Os impactos geográficos serão marcadamente desiguais. Na América do Sul, o contraste climático deve se desenhar com excesso de chuvas na região Sul e seca severa combinada com altas temperaturas no Centro-Norte, justamente no período em que os produtores planejam e iniciam a implantação da safra de grãos 2026/27.
Enquanto isso, nos Estados Unidos e na Europa, o verão começou excepcionalmente quente no Hemisfério Norte, elevando os alertas para o desenvolvimento das lavouras. Na Ásia, especificamente na China e na Índia, há o risco de estiagens severas que podem comprometer safras locais de milho e trigo, forçando os gigantes asiáticos a recorrerem mais ao mercado internacional.
Panorama da soja com oferta no limite
O mercado da oleaginosa inicia o trimestre bem abastecido no curto prazo, após o encerramento da safra brasileira com o recorde histórico de 182,1 milhões de toneladas. No entanto, o foco total se volta agora para o enchimento de grãos nos EUA.
O produtor sul-americano começa o planejamento do novo ciclo sob a pressão de preços menos atrativos no mercado físico e custos operacionais que não regrediram na mesma proporção. Um ponto de atenção é o acordo comercial Xi-Trump.
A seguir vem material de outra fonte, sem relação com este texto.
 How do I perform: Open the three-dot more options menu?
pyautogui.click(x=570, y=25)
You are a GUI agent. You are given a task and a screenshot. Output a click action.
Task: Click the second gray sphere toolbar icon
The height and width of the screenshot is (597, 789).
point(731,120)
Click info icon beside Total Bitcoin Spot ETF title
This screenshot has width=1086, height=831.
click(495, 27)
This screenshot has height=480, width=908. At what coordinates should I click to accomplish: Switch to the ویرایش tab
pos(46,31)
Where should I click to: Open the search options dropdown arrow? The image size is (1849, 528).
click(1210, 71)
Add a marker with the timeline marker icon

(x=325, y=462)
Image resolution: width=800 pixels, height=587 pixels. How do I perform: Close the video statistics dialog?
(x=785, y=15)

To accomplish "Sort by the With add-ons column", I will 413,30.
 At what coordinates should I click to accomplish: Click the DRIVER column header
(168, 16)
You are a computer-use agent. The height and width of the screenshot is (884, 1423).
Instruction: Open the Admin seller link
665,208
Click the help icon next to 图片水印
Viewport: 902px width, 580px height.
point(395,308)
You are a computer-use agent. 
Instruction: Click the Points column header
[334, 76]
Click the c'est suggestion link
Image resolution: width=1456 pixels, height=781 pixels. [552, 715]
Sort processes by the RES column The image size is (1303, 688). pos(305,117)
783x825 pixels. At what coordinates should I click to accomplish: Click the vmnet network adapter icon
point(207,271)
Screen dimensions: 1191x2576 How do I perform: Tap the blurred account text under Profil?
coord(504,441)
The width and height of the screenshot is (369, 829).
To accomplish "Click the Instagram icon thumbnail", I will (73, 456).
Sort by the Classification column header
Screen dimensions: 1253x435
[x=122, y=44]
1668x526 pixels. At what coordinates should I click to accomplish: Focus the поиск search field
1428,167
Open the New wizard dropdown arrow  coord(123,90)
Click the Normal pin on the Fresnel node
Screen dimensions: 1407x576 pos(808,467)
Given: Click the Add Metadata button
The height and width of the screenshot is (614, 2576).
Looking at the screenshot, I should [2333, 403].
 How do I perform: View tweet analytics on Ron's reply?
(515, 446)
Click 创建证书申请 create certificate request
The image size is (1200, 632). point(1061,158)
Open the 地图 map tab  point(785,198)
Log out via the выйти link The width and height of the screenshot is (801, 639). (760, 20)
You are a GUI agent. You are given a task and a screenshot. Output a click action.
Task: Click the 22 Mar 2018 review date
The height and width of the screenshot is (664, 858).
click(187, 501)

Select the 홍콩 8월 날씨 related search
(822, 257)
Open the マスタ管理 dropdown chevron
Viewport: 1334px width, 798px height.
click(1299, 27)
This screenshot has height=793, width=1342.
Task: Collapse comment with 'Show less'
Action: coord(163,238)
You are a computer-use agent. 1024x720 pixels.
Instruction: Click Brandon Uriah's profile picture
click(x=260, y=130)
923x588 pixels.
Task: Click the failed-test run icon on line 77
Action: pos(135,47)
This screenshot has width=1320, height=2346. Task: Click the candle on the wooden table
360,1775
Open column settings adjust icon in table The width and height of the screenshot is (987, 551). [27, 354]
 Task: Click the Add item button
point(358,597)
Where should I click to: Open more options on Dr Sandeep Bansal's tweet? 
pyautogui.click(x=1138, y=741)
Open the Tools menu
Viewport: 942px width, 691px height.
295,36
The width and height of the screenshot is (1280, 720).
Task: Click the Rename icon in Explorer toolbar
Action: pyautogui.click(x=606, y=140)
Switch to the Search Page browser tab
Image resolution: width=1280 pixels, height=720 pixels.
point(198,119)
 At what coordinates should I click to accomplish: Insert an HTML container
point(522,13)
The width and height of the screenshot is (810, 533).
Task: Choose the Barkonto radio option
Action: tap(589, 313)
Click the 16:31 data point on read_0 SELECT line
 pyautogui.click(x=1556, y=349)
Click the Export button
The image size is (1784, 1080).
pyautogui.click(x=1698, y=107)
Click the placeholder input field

A China se comprometeu a comprar 25 milhões de toneladas de soja americana anualmente, mas persistem dúvidas no mercado se a meta será integralmente cumprida.
Milho e a incógnita da demanda chinesa
Após um primeiro trimestre de preços sustentados pelo fechamento temporário de Ormuz e alta dos energéticos, o milho sofreu desvalorização em Chicago no segundo trimestre devido ao andamento favorável do plantio americano e safras cheias no Hemisfério Sul.
A StoneX alerta para um risco altista ainda não totalmente precificado. Caso o El Niño quebre a safra doméstica da China, o país — que já importou 39,4% a mais de milho até maio na comparação anual — pode retornar com força ao mercado, enxugando os estoques globais.
Trigo e a quebra histórica de safra
As perspectivas para o trigo desenham um balanço global consideravelmente mais ajustado para o ciclo 26/27. Nos EUA, a safra de trigo de inverno foi estimada como a menor desde 1965 devido a uma seca severa nas Planícies.
Na Argentina e no Brasil, os custos elevados dos fertilizantes e o desincentivo de preços provocaram recuos expressivos na área plantada. A produção brasileira deve ser a menor em cinco anos (6,4 milhões de toneladas), o que deve empurrar o país a patamares recordes de importação do cereal.
Fertilizantes e o cenário para os insumos
A aproximação das tratativas de paz no Oriente Médio e o anúncio do retorno das exportações de ureia pela China injetaram otimismo no mercado de insumos, gerando quedas acentuadas nos preços de nitrogenados nas últimas semanas.
No entanto, a StoneX ressalta que a normalização não será homogênea. O mercado de fosfatados (MAP e DAP) segue travado e com preços rígidos devido à escassez global de enxofre, matéria-prima essencial cujos gargalos industriais e logísticos ainda devem demorar meses para serem totalmente solucionados.
O terceiro trimestre exigirá do produtor e dos agentes do mercado financeiro uma gestão de risco cirúrgica. Embora os gargalos da guerra tenham dado uma trégua na logística e no petróleo, o cenário produtivo que se inicia está longe da normalidade. O dinheiro continua caro, o dólar está forte e as planilhas agrícolas estarão, mais do que nunca, dependentes dos mapas meteorológicos.